After I taught my Thursday night class I felt well and I knew I was over the hump. My husband said I'm my own worst enemy. I am, I know it. I tortured myself additionally thinking why am I doing this. Why can't I stop (the stomach ache and sleeplessness). I'm supposed to be transformed by the Word of God and here I sit, the same, the same. The same as I've always been. Even when I worked the previous Saturday at the studio and made a bit of money - it meant nothing. All the kindness and nice words from the students who loved the class lifted my spirit not one whit. Odd that you can attain a dream and it feels like emptiness. Probably I think it was perimenopause. It was my natural nervousness. Fear of the unknown. Fear of people not liking my class. Fear of having to face the gym owner and ask for a raise and not being happy with the mister room they added. Worrying about forgetting my routine in front of everyone. Fear about keeping proper business records. Of making sure people fill out the waiver. It's all alotta fear.

I added two new routines and I think everyone likes them. One is "Let Me Think About It" which is choreographed by the Hickory Girls and one is a calypso from Zumba. Quite fun! I'm in the best shape evah! The other night Leslie went home after class drenched with sweat and told everyone that Liliana whipped her. Haha! Funny grrrrl. I have young women in my class and they leave sweaty and tired. One girl handed me a damp $10 bill and I looked perplexed and she told me it was from her back pocket and her butt (her word) was all sweaty. Haha! It is good to be feeling better. Like my dad said, it's supposed to be fun.
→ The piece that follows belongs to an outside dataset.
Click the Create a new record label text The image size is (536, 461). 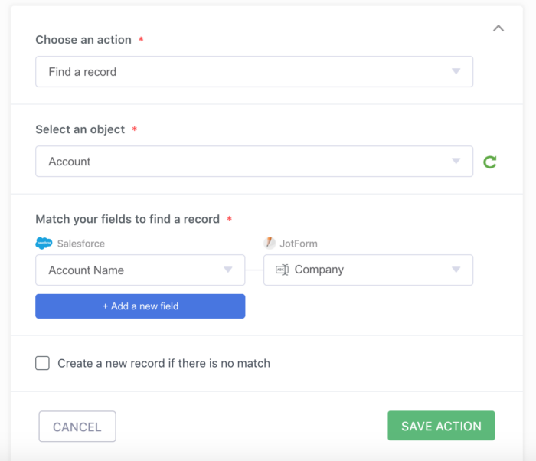click(x=164, y=363)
I step in the bathroom to comb my hair and see my face in the mirror or my heart beats fast for a minute because a worry breaks into my mind and I run Cecilio's words over in my mind to remind myself, "Don't ever be afraid of anyone or any thing."

Saturday, October 09, 2010

Hhmph

I walk all over the entire house, through every room, searching every table and drawer for my reading glasses. I look down and here they are tucked in my shirt.